= ACTIVITY A =
According to the account of Balor's adoption, how many days did Balor sit in a kennel with his staples still in?
= ACTIVITY B =
In the account of Balor's adoption, why does Belak say Balor went without medical treatment while in the kennel?
= ACTIVITY C =
In the account of Balor's adoption, rewrite the passage starting with "The Animal Welfare League gave" and going on through "had gone home.", changing "veterinarians" to "vets".

== TEXT SHOWN

Other advocates shared their stories regarding the shelter. Balor, a 3-year-old pit bull was adopted by Lauren Belak and Mike Benedict In the middle of January from the Animal Welfare League.

When they went to pick him up, he still had staples in his stomach from being neutered in November. That was the first sign something was wrong.

“So that was 41 days that this dog sat in a kennel obviously without medical treatment because these staples were still in,” Belak said.

His owners then found a lump in his stomach. Belak was told Balor needed hernia surgery. They picked him up a few days later. His incision looked infected about 24 hours afterward. Belak said it was leaking and looked black and bloody.

The Animal Welfare League gave her pain medication and an antibiotic.

Belak said 24 hours later, the incision was completely ripped open. She said Balor was bleeding on the kitchen floor.

She called the Animal Welfare League again and was told the veterinarians had gone home.

“She told me if I had an old sock I should tie it around his stomach and call back at 8:30 in the morning,” Belak said.

====
== EXTRACTED ENTRIES

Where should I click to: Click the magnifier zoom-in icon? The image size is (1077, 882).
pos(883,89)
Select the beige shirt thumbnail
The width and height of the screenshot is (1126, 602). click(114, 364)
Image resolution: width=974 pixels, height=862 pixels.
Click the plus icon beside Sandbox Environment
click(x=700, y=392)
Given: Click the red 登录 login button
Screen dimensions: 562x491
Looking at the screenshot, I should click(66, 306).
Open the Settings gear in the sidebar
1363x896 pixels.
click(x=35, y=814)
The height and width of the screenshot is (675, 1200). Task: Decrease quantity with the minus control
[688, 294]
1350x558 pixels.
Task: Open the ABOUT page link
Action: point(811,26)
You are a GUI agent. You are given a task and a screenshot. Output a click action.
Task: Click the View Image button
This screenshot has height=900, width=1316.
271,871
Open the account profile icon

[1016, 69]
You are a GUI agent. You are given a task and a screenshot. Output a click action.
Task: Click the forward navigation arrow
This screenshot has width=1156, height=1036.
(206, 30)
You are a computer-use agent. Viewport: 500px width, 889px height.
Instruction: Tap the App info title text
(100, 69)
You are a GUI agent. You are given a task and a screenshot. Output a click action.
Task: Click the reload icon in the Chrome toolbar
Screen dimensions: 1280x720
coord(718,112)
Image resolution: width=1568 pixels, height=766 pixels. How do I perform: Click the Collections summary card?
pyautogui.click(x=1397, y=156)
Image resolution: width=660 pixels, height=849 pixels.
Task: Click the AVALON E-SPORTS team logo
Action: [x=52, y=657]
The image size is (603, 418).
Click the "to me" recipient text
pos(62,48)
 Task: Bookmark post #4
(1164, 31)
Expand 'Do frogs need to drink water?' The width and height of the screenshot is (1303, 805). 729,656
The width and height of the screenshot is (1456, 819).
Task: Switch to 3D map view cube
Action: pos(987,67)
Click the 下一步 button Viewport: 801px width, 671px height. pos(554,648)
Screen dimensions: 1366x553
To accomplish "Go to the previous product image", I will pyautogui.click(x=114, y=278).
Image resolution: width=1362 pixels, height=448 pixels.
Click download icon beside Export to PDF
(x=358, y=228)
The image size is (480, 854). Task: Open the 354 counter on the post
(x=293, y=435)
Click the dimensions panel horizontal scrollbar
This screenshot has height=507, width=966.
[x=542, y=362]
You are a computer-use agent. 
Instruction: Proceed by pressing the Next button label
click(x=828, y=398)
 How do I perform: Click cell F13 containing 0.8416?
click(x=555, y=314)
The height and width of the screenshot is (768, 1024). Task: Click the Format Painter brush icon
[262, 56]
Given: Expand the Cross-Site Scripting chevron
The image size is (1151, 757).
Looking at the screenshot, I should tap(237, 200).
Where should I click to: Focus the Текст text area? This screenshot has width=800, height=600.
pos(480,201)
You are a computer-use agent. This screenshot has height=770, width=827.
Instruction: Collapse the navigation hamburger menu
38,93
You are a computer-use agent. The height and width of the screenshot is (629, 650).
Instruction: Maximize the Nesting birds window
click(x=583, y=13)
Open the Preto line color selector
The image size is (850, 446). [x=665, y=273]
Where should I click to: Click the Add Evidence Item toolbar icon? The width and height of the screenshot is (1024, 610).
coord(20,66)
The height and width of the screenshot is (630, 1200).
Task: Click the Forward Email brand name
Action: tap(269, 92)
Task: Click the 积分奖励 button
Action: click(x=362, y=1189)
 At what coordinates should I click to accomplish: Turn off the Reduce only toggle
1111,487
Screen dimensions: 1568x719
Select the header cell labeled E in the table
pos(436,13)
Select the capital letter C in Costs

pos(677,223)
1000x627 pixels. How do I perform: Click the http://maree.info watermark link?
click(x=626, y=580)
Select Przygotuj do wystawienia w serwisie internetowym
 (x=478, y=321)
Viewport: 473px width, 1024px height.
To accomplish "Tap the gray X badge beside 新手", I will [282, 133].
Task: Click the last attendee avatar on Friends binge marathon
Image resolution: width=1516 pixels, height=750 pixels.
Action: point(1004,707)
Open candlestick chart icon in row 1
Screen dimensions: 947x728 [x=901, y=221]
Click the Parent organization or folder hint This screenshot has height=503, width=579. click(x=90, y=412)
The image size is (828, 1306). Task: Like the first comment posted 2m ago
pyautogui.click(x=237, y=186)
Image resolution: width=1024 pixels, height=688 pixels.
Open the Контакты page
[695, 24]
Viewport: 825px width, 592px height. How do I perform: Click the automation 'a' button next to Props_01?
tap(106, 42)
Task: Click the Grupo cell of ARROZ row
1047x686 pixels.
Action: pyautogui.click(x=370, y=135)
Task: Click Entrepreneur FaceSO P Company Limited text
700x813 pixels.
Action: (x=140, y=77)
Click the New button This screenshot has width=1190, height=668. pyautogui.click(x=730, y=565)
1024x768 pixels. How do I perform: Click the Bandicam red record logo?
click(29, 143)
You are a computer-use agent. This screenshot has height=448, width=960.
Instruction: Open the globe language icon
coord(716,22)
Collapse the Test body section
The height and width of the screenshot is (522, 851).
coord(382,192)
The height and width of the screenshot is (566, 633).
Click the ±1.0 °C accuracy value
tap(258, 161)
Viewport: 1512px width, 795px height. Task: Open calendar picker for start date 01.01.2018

====

= RESPONSE AREA A =
41 days.

= RESPONSE AREA B =
When Belak and Benedict picked Balor up in the middle of January, he still had staples in his stomach from being neutered in November. Belak took the staples as a sign that he had sat in a kennel for 41 days without medical treatment.

= RESPONSE AREA C =
The Animal Welfare League gave her pain medication and an antibiotic.

Belak said 24 hours later, the incision was completely ripped open. She said Balor was bleeding on the kitchen floor.

She called the Animal Welfare League again and was told the vets had gone home.